Además a escritora tiene la hipótesis de que Marie escribe estas cartas a “su muerto” porque no pudo decirle adiós (ya que su muerte fue repentina e inesperada). Es una forma de desahogo psicológico para “recuperarse” de la pérdida.Darse una dosis de alivio y esperanza de que se volverá a disfrutar de la vida.

Gracias a Dios, en medio de este caos en donde las prioridades son los contagiados, los recuperados, el número de muertos (sí, el número, no QUIENES),  existe gente que se avivó rápidamente de este problema. En Italia, a principios de marzo, unos miembros del Partido Demócrata de Milán donaron tablets al Hospital San Carlos para que los enfermos terminales de Covid-19 pudieran despedirse de alguna forma de sus familiares. En la entrevista que les realizaron a los afiliados del partido cuentan que la idea surgió a partir de que los médicos les expresaban el dolor que sentían los pacientes al no poder ver por última vez a sus seres queridos. Este proyecto lo nombraron como “el derecho a decir adiós” y hace  hincapié que el no poder decir adiós,  dolía más que la muerte misma.

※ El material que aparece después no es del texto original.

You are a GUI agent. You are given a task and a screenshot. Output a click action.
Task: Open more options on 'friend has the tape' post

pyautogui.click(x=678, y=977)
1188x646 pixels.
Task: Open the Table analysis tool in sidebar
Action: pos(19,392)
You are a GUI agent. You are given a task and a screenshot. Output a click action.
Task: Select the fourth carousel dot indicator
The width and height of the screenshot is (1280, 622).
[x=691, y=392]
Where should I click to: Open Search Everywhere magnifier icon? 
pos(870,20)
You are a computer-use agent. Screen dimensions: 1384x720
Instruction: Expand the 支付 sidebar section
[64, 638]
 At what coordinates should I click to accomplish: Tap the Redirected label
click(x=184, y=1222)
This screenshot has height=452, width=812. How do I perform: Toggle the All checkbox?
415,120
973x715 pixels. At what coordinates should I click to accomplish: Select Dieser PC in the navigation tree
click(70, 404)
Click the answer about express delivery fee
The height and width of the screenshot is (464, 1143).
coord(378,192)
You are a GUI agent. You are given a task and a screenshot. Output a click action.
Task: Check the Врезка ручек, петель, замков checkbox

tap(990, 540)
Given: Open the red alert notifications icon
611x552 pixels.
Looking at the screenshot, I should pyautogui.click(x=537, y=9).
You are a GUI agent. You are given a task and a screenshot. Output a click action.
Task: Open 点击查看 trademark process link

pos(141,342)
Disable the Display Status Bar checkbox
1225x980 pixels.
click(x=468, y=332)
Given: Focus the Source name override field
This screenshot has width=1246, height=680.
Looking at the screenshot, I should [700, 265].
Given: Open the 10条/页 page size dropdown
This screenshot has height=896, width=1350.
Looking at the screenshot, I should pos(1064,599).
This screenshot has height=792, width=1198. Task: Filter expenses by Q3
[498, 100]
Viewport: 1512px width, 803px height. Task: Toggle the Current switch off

Si hay que hacer algo con la muerte. Hay que hacer algo con los muertos. Hay que ponerles flores. Y hablarles. Y decir que le amas y siempre les has amado. Mejor decirlo en vivo, pero, si no, puedes decírselo después”,  redactó la periodista en las páginas de este libro comparando tal cual como lo hizo la científica.

Cuando leía estas líneas yo solo pensaba, Gracias a Dios que todavía existe gente que en medio del caos y el dolor,  se sigue ocupando del detalle.